We all have times when we fail, so it’s important you look at it with the correct perspective.  Losing has a way of getting your attention, and if you choose you can turn every loss into a learning experience that will bring about greater success in the long run.  Instead of feeling sorry for yourself, making excuses and blaming other people, choose to make your failures a learning experience.  Remember, there’s winning, and then there’s learning.
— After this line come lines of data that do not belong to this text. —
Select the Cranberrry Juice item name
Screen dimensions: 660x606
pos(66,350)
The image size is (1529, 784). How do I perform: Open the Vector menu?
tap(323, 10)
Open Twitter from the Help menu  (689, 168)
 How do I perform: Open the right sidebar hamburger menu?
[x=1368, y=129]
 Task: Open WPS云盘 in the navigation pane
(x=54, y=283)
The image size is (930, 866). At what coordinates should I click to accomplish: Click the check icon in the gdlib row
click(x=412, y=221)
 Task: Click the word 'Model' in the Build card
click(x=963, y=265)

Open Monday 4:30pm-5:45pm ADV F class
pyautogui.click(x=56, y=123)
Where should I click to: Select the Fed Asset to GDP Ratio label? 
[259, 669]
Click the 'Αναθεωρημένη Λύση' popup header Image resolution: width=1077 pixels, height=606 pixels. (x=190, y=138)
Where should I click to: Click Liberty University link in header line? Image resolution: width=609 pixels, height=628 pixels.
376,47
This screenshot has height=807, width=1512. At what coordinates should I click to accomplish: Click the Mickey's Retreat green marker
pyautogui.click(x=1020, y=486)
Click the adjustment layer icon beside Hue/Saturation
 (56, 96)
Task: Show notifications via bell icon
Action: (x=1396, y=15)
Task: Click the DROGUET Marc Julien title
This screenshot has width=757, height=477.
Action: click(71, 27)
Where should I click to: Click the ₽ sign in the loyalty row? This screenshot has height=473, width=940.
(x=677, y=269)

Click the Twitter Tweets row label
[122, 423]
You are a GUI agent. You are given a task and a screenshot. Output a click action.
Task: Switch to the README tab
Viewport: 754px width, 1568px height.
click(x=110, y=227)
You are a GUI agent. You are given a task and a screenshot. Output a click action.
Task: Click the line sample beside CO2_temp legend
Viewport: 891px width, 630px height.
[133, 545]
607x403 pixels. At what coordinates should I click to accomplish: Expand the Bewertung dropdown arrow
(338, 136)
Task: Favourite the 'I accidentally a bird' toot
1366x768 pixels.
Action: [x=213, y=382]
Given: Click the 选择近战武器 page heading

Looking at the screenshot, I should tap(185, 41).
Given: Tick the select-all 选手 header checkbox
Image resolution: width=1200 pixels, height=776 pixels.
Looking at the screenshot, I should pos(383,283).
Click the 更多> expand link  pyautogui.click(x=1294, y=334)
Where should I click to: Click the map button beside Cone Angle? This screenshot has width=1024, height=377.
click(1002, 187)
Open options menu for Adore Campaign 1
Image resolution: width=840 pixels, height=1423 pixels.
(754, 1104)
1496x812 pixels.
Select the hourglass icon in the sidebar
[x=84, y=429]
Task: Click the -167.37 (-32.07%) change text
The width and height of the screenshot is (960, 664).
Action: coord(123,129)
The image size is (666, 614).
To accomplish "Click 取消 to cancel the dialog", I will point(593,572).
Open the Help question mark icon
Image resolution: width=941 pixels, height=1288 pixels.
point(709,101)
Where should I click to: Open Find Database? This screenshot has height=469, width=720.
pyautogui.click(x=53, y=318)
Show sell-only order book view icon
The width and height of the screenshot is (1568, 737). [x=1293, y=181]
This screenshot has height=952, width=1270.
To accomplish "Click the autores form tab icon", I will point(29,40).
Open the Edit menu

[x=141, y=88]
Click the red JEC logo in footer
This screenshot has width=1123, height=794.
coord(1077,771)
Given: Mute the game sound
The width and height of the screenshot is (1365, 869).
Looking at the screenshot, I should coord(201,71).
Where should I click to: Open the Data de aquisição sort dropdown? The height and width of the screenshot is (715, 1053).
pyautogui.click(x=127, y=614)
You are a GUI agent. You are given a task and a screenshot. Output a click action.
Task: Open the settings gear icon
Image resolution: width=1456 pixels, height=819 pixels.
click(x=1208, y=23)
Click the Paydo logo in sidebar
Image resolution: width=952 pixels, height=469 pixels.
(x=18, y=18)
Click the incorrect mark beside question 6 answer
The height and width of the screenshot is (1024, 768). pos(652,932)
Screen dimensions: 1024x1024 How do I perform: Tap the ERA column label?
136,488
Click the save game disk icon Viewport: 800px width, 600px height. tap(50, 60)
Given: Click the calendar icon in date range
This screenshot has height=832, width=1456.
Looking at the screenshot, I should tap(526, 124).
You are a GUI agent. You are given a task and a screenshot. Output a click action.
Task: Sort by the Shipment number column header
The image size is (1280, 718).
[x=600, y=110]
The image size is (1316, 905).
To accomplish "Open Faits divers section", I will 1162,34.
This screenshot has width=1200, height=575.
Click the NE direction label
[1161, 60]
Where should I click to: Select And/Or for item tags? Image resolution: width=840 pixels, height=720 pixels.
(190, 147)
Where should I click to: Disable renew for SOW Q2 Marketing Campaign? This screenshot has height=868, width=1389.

Here are three things a loss can teach you:

  1. Pay attention to details.  It’s always the little things that lead to big results.  If you have experienced a lot of wins it’s easy to get caught up in the winning and forget that it’s the attention to details that got you there.   A loss has a way of making you aware of the lack of focus on details.   Make a check list of all the “little things” that are essential to your success, and communicate to everyone on your team the importance of paying attention to every detail.
  2. Don’t take things for granted.   A win streak can cause you to take things for granted.  Effort and execution are not automatic.  It takes a conscious decision to give maximum effort, and an intense focus to execute the game plan.  Thinking you can give less effort, or get away with slightly less than your best focus on executing the game plan will eventually catch up to you. 
  3. Focus on what you can control.  When things aren’t going well, it’s easy to get focused on the wrong things.  In every walk of life there are things you can control, and there are things you can’t control.  After experiencing a loss, you often see how your focus had shifted to the wrong things.  Never allow your energy or resources to be spent on things you have no control over.  When circumstances are difficult, when things aren’t going well, that’s when you need to give extra attention to the things you have power to change.

The next time you experience some sort of defeat, don’t waste anytime feeling sorry for yourself, but rather pick yourself up, dust yourself off, and spend some time learning from the failure.

John Maxwell says, “Learn to fail forward”.   This is possible when you decide to do so.

Keep up the good fight, and know that I believe in you!  You’ve got what it takes.